When you think of important information that should remain protected, health data usually comes to mind. Data breaches are occurring more frequently and health care data has become a high target for hackers. In fact, a U.S. Government Accountability Office (GAO) report earlier this year found that the number of data breaches involving information such as taxpayer data, census data, social security information and patient health information has more than doubled in recent years — strong evidence that federal agencies are struggling to keep individuals’ records private.
While government health organizations have made significant strides in securing their environments, many have not fully invested the time, money or resources to conduct a full Health Insurance Portability and Accountability Act (HIPAA) security risk assessment. As the new digital health landscape emerges with more and more physicians, hospitals and health insurance companies moving their health records to electronic systems — now is the time to adopt a solid IT security framework that utilizes the latest data protection technologies.
Compliance challenges
The health care industry is very attuned to the heightened awareness and scrutiny related to security breaches and privacy protection, and the significant impact they have on patient trust and regulatory compliance. Today, data is being generated by patients, health records systems, consumer apps and medical devices at an exponential rate. As health technology advances and promotes the seamless exchange of this data across electronic platforms, challenges around data access, security and reporting are becoming more profound with variables of risk, complexity and cost.
Data security is constantly evolving — as more sophisticated threats emerge and the number of regulations increase — it becomes even more difficult to secure and protect that data. The associated cost and pace of regulatory reform is proving unsustainable for many government agencies, especially in meeting new security standards and delivering necessary data to support compliance reporting. To compound matters, health care applications which contain sensitive data are moving to the cloud making it more complicated to protect sensitive information.
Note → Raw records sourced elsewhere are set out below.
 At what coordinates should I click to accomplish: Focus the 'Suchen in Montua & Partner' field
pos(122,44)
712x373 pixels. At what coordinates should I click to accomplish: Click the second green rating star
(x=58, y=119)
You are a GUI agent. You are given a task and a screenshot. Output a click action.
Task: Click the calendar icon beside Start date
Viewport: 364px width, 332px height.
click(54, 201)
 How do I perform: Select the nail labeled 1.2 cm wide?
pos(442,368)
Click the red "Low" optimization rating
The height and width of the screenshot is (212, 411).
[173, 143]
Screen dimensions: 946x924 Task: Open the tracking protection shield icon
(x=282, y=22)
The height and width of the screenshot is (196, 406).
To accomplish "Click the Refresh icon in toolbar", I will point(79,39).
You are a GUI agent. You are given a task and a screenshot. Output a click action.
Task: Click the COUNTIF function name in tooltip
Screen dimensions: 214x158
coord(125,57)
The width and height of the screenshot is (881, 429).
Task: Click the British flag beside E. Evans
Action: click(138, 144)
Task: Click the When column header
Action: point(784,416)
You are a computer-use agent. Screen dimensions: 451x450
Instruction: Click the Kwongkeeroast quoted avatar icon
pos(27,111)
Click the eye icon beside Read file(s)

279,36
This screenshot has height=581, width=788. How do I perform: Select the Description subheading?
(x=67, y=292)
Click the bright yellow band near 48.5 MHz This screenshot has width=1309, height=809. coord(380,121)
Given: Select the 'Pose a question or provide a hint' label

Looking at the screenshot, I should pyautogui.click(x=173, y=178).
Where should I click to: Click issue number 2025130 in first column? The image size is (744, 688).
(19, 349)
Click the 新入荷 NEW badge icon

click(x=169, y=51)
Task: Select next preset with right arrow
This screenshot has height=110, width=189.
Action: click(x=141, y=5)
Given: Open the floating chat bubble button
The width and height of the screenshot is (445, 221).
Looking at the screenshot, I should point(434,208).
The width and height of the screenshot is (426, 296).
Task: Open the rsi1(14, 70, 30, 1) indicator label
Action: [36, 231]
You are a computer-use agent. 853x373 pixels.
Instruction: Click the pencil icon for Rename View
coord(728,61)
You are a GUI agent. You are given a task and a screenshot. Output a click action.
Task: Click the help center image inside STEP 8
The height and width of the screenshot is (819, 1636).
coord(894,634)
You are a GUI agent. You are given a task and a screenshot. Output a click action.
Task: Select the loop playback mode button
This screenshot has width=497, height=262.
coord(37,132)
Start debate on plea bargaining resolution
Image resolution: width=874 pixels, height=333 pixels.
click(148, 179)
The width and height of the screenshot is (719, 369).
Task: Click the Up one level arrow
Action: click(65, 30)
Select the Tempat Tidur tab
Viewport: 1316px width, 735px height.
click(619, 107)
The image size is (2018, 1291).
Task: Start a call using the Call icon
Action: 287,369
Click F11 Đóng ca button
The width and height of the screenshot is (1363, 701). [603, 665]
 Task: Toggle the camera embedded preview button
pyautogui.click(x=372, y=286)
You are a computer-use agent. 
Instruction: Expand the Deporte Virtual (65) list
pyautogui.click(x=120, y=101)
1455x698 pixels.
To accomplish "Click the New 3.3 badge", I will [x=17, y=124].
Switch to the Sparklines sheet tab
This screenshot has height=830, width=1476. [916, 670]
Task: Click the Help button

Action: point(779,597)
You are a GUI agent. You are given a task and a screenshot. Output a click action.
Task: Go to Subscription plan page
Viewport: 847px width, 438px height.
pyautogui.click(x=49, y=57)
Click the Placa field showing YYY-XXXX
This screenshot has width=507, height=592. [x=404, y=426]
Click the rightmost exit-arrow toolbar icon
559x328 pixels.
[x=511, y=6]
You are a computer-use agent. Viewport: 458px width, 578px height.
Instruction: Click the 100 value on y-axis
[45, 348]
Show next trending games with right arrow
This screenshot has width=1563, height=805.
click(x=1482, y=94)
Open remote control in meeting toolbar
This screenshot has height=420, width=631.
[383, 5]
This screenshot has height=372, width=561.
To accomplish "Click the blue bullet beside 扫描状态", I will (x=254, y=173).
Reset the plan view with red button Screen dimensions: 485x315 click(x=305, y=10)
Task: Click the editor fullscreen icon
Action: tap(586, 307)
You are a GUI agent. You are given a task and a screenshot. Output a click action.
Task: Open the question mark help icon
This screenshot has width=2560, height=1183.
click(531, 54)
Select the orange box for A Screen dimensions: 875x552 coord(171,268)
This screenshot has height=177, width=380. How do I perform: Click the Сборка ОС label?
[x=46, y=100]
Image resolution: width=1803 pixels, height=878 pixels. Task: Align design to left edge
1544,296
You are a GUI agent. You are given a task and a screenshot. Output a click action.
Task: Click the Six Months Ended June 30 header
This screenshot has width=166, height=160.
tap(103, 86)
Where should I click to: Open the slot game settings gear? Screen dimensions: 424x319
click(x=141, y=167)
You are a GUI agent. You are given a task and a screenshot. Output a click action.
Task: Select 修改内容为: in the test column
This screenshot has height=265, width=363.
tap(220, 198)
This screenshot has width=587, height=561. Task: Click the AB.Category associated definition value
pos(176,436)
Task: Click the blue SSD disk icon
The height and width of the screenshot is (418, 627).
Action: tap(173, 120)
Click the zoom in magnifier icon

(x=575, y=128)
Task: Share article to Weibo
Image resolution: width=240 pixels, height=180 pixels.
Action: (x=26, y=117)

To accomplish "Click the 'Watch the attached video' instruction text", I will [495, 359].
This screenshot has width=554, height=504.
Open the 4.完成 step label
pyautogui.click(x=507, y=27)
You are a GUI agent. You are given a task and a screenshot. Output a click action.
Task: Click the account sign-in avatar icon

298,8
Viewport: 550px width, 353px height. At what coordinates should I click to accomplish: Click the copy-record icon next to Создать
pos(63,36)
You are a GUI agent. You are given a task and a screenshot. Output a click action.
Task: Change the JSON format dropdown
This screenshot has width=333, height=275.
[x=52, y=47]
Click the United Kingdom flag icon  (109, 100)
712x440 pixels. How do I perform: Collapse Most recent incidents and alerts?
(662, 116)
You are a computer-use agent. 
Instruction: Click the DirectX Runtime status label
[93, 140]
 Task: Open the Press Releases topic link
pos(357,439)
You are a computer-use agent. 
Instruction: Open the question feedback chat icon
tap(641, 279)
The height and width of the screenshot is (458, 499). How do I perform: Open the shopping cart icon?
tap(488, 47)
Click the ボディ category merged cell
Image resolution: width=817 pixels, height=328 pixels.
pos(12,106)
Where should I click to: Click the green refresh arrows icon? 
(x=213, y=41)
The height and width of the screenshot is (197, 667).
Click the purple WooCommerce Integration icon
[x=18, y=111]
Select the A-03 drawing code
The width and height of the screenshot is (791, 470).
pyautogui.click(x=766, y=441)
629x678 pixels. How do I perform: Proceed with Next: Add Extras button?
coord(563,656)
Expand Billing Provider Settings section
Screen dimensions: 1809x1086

Virtualizing, securing and complying
Government IT departments wrestling with growing volumes of health data are quite often relying on old approaches to data management. Copy data is extremely important to most organizations and is used for various purposes, including development, quality assurance, reporting, training and backup. As the size of data within applications and databases has grown, so too has the number of teams requesting copies. It is apparent that new health care reform measures have made it more difficult for agencies to effectively and efficiently manage massive amounts of data.
Data virtualization is fast becoming a powerful and proven technology for improving data quality and agility, as well as meeting data security, governance and compliance requirements. Virtualizing data accelerates copy provisioning to a matter of minutes with far less storage requirements (90 percent less infrastructure). With data virtualization coupled with data masking, the process of creating a structurally similar but obscured version of the original data, protected copies can be provisioned at any point in time — providing “data on demand” without concerns that data will be lost, altered or duplicated.
Data virtualization along with agile data masking allows agencies to develop or upgrade mission-critical applications without interruptions, accelerating application development by up to 50 percent. No matter what format the data exists in or where it is located (on-premise, in private clouds or in public cloud environments), virtual data masking ensures that sensitive information does not enter non-production systems.
HIPAA
HIPAA regulations impose major data-related security, reporting and auditing burdens on agencies of any size and mission.
At its core, regulatory compliance is about governing the data. To comply with HIPAA regulations and to enhance efforts to secure information, government health organizations should embrace the concept of virtualizing data environments.
Virtualizing data can turn the tide by automating many of the security and compliance-driven mandates and by reducing operational expenditures — enabling federal agencies to take back control over their data and streamline projects — freeing up budget to complete initiatives and drive innovation.